I sent my letter to my manager and APAC head, asking for a meeting to discuss the terms of freelancing for my company. I told them that this is the best course to take, given the circumstances (which I didn’t elaborate).

I am suprisingly calm. I don’t know why. I should be freaking out since this would put me on unsure footing when the world could be descending into another world war. This time it could be nuclear.

But I am placid. I’m still going about my usual business—writing and editing stories, engaging with sources, directing reporters…like nothing has changed.

Maybe I feel calm because I am no longer weighed by the problem of keeping my reporters afloat. I had been carrying less skilled reporters on my shoulders for years. I’m waiting for them to level up but it never came. Maybe I feel free now that I have washed off my responsibility of keeping them from losing their jobs. I had been trying to keep them from being fired or have their contracts changed because they could not meet their KPIs.

Imagine, I’ve been conducting interviews with them, to guide them so that they will have stories to file.

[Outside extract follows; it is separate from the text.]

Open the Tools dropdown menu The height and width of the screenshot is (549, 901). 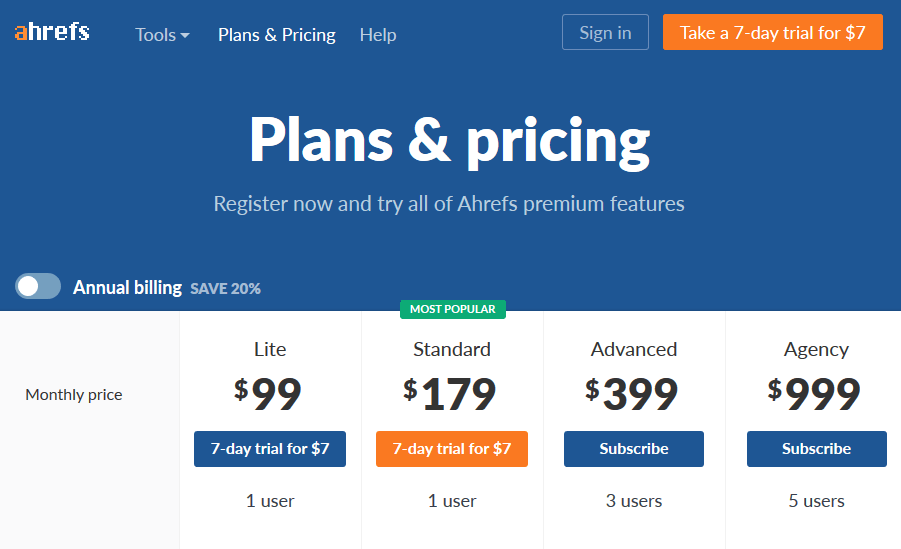162,34
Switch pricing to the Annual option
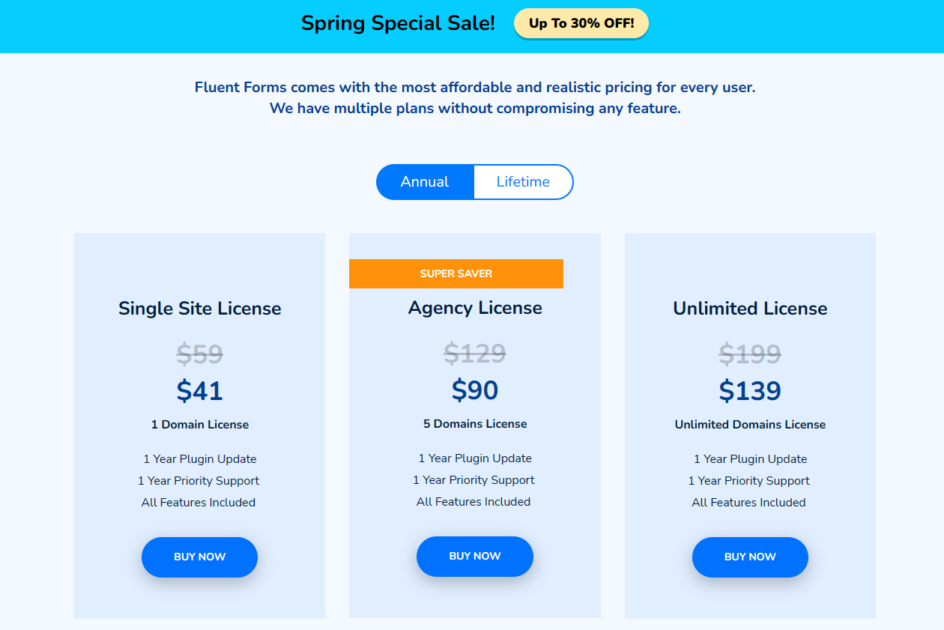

I am the one scrounging for stories for them (asking for interviews on behalf of the reporters) if they’re struggling to get stories. I draft the guide questions to ask the interviewees, hoping that after that, they will know what to ask the next time they bag interviews. Hoping that I won’t be struggling when I edit their stories due to lack of pertinent information. I needed to fill the gaps so they can produce stories. Meeting the quotas is on me.

And yet… They couldn’t level up. It’s a skills problem. No matter how much I push them, this is the best that they can do.

I get clobbered when they commit small and big booboos. I get penalized when we get legal threats for their lack of regard for compliance rules. 

On top of this, I needed to meet my own KPIs.

On top of being a solo mom, cook, and cleaning lady.

I can’t do it anymore. Something’s gotta give.

So tomorrow, I will have that virtual meeting. I just have to lay down my cards and tell them, hey, I did my best. It wasn’t just good enough.